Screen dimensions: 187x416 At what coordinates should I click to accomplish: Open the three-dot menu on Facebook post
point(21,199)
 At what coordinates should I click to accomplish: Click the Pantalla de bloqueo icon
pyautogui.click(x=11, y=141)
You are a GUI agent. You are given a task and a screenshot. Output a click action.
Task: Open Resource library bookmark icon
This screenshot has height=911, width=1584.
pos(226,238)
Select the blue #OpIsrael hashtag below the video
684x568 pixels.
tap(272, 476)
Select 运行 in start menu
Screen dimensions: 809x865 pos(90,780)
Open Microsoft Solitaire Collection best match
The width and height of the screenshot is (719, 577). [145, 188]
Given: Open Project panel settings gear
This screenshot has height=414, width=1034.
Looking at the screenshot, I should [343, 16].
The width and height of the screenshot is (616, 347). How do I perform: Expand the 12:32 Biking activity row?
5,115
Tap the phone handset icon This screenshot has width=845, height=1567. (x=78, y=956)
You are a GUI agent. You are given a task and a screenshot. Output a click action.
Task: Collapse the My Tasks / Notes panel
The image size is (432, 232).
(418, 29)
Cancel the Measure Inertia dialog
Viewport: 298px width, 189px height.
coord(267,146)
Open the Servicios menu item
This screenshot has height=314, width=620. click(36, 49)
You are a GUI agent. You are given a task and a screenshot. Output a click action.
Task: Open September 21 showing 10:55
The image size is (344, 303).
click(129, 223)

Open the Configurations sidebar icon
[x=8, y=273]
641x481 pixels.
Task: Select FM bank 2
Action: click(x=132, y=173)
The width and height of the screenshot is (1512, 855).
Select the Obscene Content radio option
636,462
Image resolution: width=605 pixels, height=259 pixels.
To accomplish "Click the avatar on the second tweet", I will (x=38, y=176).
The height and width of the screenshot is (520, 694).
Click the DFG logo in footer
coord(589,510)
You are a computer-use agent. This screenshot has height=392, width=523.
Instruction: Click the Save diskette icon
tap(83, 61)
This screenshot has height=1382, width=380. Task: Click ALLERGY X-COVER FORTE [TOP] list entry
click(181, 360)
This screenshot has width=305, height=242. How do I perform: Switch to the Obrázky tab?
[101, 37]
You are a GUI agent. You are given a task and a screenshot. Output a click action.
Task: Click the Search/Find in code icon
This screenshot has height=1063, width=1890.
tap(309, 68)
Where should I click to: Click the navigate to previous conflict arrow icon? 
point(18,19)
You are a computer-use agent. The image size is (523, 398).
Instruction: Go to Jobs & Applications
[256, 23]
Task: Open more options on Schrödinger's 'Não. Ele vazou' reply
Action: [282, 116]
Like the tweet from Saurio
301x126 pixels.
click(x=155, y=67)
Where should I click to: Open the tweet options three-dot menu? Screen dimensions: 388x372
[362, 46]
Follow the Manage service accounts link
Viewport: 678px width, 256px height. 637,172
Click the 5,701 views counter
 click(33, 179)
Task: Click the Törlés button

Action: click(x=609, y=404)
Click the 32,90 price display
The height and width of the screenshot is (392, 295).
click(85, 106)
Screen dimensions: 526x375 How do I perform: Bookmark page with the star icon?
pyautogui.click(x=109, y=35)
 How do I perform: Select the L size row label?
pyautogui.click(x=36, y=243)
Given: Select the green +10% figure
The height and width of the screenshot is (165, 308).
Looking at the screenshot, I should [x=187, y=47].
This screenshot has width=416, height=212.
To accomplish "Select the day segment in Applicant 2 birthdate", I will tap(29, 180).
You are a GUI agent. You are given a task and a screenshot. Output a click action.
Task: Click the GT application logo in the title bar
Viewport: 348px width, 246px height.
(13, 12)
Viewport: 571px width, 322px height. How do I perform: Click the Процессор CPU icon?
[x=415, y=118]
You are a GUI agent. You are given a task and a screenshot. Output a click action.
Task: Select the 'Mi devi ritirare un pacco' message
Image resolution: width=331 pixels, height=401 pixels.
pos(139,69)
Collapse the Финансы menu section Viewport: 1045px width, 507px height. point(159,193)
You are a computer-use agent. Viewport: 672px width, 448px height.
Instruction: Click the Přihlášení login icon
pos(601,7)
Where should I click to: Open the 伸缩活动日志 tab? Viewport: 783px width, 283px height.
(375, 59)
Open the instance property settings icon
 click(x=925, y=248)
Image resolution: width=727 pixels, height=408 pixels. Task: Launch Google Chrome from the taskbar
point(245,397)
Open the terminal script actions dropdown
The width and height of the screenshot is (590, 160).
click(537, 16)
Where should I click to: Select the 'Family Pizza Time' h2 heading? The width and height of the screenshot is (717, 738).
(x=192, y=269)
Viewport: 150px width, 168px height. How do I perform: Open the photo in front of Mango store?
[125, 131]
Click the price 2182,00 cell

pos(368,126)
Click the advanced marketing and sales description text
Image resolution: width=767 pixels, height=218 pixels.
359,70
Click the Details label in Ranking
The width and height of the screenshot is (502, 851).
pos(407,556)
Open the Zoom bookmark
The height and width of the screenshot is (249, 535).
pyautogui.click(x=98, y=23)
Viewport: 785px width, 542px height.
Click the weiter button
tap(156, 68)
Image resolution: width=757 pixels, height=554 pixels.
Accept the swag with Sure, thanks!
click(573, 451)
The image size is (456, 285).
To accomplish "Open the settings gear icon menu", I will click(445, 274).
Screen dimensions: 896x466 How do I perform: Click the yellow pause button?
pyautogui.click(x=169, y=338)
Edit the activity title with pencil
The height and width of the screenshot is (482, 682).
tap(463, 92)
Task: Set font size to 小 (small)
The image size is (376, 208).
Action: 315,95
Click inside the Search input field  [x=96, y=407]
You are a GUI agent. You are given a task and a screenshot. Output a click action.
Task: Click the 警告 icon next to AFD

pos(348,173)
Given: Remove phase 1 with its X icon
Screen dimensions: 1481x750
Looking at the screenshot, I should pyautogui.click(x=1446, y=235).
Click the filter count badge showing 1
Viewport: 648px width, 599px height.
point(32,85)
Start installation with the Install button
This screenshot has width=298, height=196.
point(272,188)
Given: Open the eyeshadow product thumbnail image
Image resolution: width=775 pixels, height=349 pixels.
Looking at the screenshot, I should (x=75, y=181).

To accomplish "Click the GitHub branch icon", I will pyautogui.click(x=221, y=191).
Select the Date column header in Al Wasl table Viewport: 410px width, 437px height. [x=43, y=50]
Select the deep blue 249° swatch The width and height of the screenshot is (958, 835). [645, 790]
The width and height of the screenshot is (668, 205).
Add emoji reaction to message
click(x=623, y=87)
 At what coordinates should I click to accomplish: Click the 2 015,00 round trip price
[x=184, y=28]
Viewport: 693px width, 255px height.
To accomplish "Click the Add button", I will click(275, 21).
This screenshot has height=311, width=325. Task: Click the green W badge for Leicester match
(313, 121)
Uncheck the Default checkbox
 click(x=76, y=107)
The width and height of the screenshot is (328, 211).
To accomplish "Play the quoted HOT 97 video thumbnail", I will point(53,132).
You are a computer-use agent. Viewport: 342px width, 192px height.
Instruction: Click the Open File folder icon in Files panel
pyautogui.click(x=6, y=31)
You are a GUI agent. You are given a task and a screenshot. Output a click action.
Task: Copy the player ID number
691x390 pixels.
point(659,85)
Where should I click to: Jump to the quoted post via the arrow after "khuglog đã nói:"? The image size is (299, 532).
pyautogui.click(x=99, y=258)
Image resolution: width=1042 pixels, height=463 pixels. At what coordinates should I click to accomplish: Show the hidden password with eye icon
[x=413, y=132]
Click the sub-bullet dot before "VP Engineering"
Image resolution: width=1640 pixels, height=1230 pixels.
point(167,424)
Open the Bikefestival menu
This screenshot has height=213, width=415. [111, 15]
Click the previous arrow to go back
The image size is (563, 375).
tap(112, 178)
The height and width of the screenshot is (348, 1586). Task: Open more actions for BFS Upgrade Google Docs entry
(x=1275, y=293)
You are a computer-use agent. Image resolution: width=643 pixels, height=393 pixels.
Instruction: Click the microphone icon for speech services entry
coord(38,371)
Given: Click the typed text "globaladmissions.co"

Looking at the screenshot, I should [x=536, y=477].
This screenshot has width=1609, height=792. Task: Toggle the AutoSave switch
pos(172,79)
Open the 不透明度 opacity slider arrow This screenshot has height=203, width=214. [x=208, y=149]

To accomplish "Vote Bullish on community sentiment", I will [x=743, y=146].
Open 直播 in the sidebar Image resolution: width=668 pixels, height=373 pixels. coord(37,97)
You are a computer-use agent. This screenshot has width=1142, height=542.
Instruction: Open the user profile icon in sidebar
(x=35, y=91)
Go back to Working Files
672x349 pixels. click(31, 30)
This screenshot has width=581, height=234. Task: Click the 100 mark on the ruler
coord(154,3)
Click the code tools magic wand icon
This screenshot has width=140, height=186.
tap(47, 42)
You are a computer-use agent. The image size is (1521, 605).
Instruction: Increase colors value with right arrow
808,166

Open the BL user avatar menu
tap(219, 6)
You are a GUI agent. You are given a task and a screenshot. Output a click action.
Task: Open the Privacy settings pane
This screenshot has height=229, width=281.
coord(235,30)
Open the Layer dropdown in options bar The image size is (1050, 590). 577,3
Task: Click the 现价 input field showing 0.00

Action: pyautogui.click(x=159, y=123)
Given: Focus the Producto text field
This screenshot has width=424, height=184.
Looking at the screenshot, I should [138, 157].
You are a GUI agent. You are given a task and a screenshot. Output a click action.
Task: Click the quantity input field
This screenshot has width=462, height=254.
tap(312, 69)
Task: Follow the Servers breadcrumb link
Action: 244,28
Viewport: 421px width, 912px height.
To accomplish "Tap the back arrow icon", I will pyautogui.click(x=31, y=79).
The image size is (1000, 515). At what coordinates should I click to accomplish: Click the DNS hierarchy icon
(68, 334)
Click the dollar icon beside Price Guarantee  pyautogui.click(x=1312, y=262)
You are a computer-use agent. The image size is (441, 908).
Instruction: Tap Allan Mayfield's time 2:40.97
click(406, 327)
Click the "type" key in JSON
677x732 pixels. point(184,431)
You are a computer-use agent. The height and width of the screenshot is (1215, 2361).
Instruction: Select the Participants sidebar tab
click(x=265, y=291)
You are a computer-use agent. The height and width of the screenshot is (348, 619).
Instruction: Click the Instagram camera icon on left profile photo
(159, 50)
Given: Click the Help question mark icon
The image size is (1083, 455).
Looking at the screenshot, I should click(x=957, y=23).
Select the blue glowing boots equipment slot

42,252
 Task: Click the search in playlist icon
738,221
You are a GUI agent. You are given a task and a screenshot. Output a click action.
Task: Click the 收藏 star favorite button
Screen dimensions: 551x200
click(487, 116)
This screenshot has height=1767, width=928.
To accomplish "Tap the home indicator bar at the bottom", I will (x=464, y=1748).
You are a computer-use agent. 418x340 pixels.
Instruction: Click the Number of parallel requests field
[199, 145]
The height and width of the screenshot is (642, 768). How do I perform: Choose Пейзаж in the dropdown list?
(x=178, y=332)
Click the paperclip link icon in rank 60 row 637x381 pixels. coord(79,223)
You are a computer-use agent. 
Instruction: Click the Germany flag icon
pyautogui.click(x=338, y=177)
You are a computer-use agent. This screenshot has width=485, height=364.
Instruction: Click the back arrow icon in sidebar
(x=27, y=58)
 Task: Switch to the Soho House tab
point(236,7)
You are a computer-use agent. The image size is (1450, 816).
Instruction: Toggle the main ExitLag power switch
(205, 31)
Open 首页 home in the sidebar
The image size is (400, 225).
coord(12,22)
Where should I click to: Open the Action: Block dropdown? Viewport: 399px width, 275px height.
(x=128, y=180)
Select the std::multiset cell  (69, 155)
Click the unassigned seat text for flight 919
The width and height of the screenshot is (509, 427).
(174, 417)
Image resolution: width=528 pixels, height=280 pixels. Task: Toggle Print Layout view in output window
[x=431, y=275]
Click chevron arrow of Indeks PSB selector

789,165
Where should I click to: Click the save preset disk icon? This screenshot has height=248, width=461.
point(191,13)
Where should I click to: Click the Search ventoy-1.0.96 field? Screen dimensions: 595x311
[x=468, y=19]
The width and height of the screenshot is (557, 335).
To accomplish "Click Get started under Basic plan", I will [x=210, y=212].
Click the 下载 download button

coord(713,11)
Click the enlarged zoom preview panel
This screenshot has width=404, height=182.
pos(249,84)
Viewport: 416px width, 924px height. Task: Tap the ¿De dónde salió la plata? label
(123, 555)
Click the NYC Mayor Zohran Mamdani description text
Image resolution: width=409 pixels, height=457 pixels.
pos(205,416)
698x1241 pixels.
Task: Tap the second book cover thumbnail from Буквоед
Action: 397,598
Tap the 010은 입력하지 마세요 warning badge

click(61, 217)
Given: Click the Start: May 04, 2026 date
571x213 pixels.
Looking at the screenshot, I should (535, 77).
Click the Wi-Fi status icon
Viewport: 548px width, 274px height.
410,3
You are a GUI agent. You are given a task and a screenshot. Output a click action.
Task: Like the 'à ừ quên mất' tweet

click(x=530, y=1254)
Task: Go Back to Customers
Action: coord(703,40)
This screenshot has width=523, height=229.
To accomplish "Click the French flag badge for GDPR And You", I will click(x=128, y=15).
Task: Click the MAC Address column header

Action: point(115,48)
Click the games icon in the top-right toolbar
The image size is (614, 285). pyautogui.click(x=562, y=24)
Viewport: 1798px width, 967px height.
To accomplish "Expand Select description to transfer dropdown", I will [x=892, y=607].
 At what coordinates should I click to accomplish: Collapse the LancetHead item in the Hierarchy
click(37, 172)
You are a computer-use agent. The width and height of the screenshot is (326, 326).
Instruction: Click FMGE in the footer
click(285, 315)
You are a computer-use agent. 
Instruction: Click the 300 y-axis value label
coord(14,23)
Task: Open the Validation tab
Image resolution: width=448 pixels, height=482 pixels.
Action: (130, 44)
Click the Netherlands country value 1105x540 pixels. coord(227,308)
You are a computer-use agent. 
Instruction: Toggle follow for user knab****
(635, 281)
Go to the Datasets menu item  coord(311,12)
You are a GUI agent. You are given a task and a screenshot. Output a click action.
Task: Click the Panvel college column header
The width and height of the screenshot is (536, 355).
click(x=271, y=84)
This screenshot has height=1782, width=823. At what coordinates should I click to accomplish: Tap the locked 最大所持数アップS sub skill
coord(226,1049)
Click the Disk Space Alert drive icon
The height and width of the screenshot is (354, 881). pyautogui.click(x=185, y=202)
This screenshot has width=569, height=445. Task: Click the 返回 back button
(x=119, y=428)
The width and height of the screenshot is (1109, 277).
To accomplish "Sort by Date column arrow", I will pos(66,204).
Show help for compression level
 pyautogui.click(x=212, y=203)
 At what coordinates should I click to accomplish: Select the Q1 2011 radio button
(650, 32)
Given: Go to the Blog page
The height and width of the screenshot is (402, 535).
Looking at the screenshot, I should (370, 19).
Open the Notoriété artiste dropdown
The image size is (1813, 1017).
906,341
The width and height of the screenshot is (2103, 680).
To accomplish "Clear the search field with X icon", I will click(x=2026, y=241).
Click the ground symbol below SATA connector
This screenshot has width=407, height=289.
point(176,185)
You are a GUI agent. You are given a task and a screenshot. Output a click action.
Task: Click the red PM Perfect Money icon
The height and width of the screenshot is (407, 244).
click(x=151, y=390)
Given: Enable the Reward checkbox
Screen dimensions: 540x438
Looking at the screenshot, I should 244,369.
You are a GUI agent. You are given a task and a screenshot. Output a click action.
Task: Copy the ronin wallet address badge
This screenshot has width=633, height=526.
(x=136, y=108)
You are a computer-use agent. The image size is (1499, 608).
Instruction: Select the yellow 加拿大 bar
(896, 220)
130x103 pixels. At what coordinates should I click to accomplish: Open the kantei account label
::::::::
What the exercise asks
Report all lines above with "Copy".

Answer space
Task: Copy the player ID number
Task: Copy the ronin wallet address badge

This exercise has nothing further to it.